__BRIEF__: Reproduce the entries shown below only from the line with "more (475, 520)" down to the line with "Dorothy Clark papers (67, 2385)", keeping both end lines and copying each one exactly.

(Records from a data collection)
[Start of Attachment]

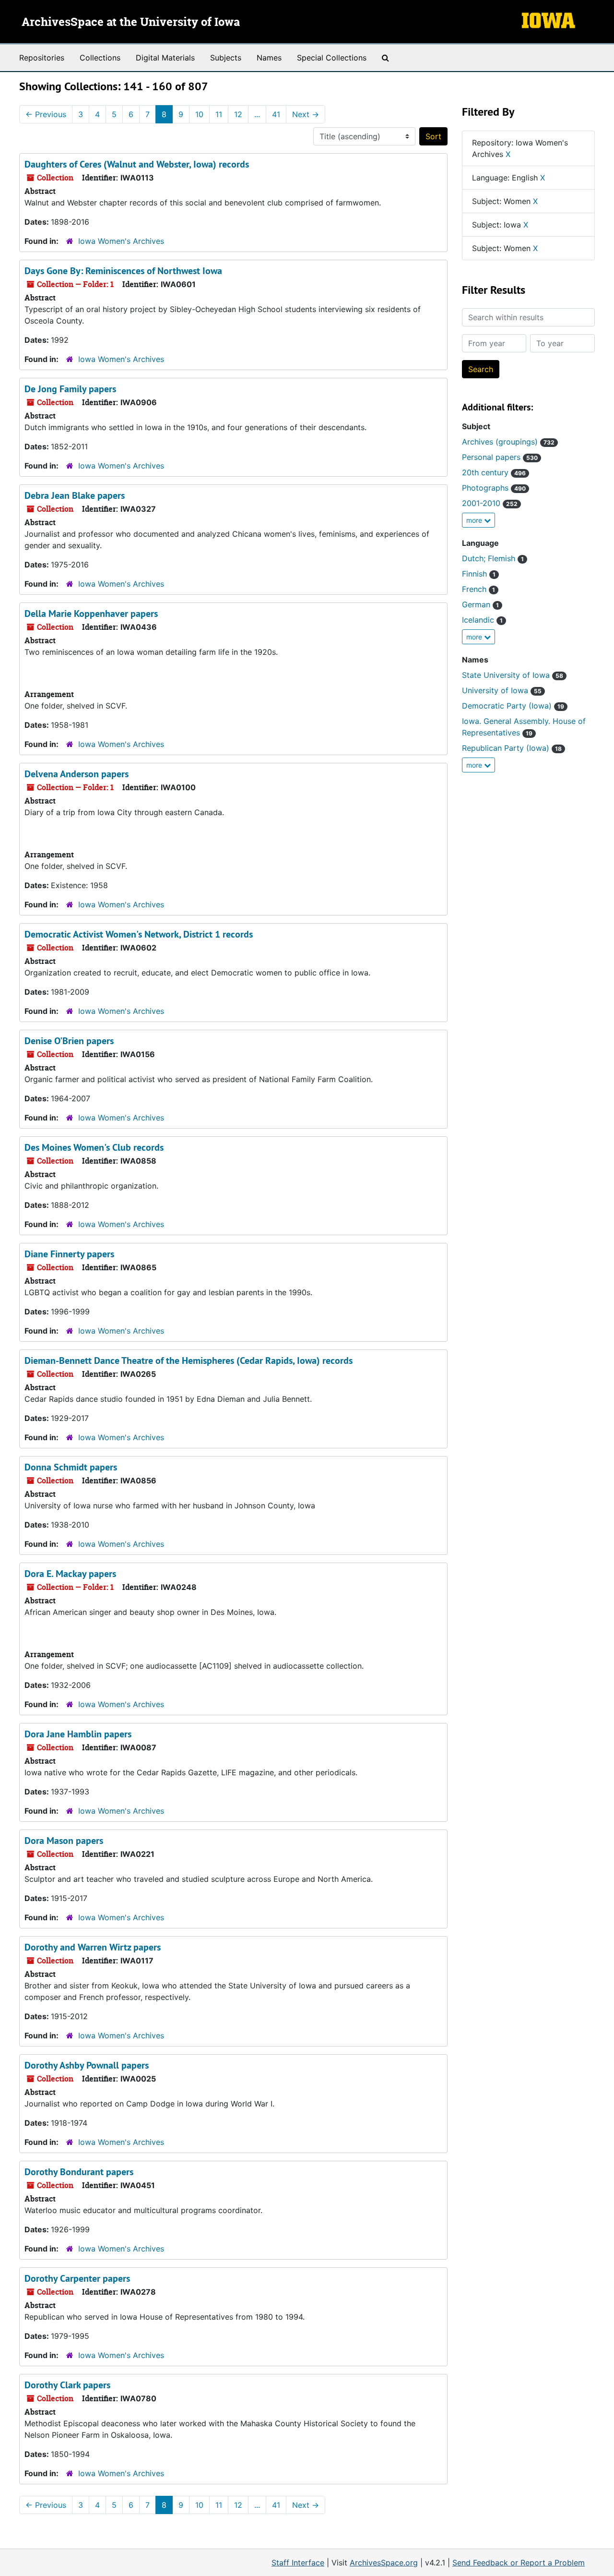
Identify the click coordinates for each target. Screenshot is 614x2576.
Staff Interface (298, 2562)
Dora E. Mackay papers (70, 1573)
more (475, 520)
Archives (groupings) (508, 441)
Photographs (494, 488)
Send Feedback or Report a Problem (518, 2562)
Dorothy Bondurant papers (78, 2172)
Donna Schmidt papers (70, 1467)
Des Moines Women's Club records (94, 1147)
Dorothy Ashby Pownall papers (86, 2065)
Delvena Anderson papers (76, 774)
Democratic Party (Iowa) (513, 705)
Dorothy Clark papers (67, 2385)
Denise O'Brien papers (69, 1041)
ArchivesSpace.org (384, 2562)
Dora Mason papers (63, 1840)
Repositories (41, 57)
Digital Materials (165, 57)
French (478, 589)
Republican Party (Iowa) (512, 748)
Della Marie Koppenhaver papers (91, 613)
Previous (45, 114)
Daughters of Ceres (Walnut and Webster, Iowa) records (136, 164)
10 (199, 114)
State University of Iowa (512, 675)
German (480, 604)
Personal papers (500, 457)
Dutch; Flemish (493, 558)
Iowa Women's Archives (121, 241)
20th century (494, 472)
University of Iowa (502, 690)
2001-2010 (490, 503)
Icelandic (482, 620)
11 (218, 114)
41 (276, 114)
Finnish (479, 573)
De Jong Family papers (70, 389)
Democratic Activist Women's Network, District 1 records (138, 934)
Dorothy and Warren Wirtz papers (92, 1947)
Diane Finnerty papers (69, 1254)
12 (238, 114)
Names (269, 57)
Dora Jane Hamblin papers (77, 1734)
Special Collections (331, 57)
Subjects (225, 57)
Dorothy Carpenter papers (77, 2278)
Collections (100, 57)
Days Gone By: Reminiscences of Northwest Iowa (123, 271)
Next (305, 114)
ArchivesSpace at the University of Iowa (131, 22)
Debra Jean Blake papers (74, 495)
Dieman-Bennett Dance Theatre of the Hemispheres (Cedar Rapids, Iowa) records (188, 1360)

[End of Attachment]

__TASK ANSWER__:
more (475, 520)
Archives (groupings) (508, 441)
Photographs (494, 488)
Send Feedback or Report a Problem (518, 2562)
Dorothy Bondurant papers (78, 2172)
Donna Schmidt papers (70, 1467)
Des Moines Women's Club records (94, 1147)
Dorothy Ashby Pownall papers (86, 2065)
Delvena Anderson papers (76, 774)
Democratic Party (Iowa) (513, 705)
Dorothy Clark papers (67, 2385)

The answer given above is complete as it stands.